Toda aquella gente en la sala no sabe lo que se agita allá abajo, en la calle. Y las olas en el lago cercano, ¿qué hacen?, y el cielo, ¿qué aspecto podrá tener? Sólo Senn, el hirsuto y crítico revolucionario, fácilmente proclive a la protesta, se permite sacar un momentito su cabeza al aire fresco. Pero es castigado con un sonido sibilante y prolongado que sale de la cabina del capitán: “¡Habrase visto!”. Hasler sacude su parque público o cabeza en señal de desaprobación tras lo cual Senn, para hacerle otra jugada a Hasler, empieza a raspar sus libros con el cuchillo raspador, cosa que el jefe odia a muerte.

¡Las diez! “Apenas la mitad”, piensa Helbling con la sensación de reprimir una gran dosis de melancolía. Le entran ganas de chillar en ese mismo instante. ¿Haría bien en ir de nuevo “al lavabo”? No se atreve. Más bien se agacha como si hubiera dejado caer algo, lo cual no es cierto en absoluto. En esa posición arqueada permanece cuatro largos minutos, como si aquel lapso temporal fuera el necesario para atarse los zapatos o recoger un lápiz. Está de un humor atroz. Empieza a imaginar que son las doce. Cuando dieran las doce dejaría caer la pluma como un peón caminero su pala, y pondría pies en polvorosa, ¡qué delicia! Y mientras se entrega así a sus fantasías, Hasler, para variar, se ha deslizado por detrás para observarlo de cerca.
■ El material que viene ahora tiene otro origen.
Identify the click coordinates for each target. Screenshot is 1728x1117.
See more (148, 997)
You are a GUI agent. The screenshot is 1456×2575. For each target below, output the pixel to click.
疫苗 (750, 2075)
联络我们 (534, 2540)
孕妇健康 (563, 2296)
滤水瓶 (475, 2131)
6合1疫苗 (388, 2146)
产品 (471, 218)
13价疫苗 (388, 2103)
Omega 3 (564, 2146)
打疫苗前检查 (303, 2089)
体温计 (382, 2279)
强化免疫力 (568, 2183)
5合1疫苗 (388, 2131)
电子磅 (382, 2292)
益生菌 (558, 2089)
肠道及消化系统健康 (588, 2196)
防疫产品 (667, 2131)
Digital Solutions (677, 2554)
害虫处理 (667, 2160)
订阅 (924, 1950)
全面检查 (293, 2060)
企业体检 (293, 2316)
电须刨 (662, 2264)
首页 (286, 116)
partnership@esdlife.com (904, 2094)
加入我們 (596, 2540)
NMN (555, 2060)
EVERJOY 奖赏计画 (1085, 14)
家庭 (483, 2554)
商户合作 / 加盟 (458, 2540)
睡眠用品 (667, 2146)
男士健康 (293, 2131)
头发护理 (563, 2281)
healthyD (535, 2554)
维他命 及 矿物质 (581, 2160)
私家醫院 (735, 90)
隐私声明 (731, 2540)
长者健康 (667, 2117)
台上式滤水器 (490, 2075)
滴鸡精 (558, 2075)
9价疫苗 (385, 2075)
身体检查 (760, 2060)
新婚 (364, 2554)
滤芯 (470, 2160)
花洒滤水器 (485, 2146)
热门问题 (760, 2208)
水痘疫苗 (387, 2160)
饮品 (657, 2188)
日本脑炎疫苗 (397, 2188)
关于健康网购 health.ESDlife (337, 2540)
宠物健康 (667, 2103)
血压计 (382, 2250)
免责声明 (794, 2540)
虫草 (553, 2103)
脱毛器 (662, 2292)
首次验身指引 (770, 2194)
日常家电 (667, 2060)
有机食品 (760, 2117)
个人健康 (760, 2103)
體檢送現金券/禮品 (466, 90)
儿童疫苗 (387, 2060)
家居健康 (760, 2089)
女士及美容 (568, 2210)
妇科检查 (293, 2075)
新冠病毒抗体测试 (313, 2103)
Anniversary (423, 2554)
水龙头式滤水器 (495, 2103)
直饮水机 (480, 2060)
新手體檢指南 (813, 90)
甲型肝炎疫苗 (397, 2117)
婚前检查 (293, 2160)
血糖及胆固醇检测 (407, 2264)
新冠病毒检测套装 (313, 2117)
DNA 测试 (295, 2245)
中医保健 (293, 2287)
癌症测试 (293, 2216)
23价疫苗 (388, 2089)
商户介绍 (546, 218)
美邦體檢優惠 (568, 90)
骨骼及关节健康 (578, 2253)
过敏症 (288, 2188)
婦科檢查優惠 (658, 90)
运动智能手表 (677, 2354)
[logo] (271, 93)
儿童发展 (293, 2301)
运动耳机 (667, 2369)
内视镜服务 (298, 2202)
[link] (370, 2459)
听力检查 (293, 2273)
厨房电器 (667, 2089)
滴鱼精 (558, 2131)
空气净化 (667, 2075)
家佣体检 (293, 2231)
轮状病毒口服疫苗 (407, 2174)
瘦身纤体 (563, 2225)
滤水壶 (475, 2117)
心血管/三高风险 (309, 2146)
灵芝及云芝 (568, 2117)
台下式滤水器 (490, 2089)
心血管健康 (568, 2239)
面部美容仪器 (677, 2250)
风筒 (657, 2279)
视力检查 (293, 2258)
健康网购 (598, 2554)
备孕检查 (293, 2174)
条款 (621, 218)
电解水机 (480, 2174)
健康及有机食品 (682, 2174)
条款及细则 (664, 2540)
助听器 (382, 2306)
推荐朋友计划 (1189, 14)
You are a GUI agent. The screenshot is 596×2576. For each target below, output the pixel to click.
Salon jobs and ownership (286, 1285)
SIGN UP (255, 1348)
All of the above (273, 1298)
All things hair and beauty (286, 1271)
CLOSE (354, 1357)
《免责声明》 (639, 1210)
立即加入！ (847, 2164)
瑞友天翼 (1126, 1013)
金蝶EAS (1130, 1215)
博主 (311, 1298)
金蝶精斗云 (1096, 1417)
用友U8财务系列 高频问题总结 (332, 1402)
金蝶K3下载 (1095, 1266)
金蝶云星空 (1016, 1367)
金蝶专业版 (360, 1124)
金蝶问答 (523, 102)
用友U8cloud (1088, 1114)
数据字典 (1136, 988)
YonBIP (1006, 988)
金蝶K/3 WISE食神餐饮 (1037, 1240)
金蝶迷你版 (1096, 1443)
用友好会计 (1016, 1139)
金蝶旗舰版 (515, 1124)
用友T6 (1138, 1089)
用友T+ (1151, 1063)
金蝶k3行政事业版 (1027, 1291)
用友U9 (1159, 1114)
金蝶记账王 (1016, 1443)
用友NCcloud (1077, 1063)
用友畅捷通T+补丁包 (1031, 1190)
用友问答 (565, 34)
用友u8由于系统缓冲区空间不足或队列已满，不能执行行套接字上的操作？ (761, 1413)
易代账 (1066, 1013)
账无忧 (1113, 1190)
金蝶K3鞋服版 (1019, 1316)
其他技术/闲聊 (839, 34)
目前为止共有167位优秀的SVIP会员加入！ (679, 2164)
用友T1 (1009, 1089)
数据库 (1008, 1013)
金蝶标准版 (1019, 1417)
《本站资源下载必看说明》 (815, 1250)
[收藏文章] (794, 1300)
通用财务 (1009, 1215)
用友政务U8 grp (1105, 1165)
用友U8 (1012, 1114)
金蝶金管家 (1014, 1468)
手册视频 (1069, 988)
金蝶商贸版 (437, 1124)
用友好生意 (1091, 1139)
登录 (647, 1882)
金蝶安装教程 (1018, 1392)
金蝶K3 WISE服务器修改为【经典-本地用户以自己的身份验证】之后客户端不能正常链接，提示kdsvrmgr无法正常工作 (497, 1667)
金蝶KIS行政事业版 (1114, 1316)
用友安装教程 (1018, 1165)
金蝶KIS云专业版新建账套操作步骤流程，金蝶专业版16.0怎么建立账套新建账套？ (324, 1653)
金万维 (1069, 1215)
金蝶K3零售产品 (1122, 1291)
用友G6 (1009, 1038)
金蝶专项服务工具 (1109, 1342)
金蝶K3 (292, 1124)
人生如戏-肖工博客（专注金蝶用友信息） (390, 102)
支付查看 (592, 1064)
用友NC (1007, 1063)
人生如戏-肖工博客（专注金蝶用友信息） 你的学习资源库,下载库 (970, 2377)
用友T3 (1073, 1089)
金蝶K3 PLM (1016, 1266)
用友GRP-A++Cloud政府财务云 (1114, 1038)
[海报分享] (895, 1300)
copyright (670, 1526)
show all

–¿Qué está usted haciendo?

–Ahora mismo estoy clasificando el material del “extranjero”.

–Creo que, francamente, en vez de clasificarlo es más bien usted quien está en el “extranjero”. Y si no se pone a trabajar ahora mismo, tomaré otro tipo de medidas. A ver si se avergüenza y hace un esfuerzo. Si todas mis amonestaciones no sirven para nada, hablaré con el señor director. Vaya con mucho cuidado. Y dese por enterado.

Y el caballo de mar vuelve a tumbarse en su banco de arena. La sala entera está agradablemente animada; un conflicto Helbling-Hasler trae siempre consigo un anhelado cambio de aire. Helbling se dirige hasta donde está el Meier del campo y le ruega que lo ayude a controlar las cifras. Acabado el control (¡ojalá saltaran ahora las venas del mundo!), son ya las diez y media. Una solemne banda de instrumentos de metal pasa por la calle; todo el mundo corre a las ventanas, es el cortejo que acompaña al cementerio los restos de un ex consejero federal. Hasta el jefe de la correspondencia, insensible a la mayoría de los acontecimientos, se ha incorporado bruscamente para mirar abajo. Este incidente supone quince minutos abonados en cuenta. Ya son las once menos cuarto. Helbling está medio loco, apoya a cada rato la frente contra el borde del escritorio y se humedece la nariz con tinta para poder consumir tiempo limpiándosela. Se han pulverizado otros diez minutos y ya sólo quedan cuatro encantadores minutillos hasta las once. Esos cuatro minutos transcurren como en un compás de espera, uno tras otro. A las once en punto Helbling sale “nuevamente” al lavabo. Que el muy cara dura ha vuelto a ir al servicio, se oye en el centro de la sala. Once y cuarto, once y veinte, once y media.

El pequeño Glauser dice entonces a Senn que ya son las once y media y, según acaba de advertir, Helbling aún no ha escrito una sola raya. El Meier del campo se acerca a Hasler para informarle que aquel día tiene que salir media hora antes por un recado urgentísimo. Helbling se ha girado y presta oído a la conversación. Envidia atrozmente al Meier del campo. Desde la calle llega un ruido de coches que pasan muy de prisa; frente a la sala aparece, en el vano de una ventana, la figura de un criado de casa señorial que está limpiando una alfombra. Helbling se pasa un buen cuarto de hora mirando en esa dirección. Para ponerse a trabajar es ya, en su opinión, demasiado tarde. Senn se dispone a levar anclas y Helbling observa cómo su compañero se dispone a alzar el vuelo. A las doce menos dos minutos varios empleados se ponen el sombrero y se cambian de chaqueta; Helbling ya está en la calle. Hasler se marchó cinco minutos antes. La mañana ha sido superada.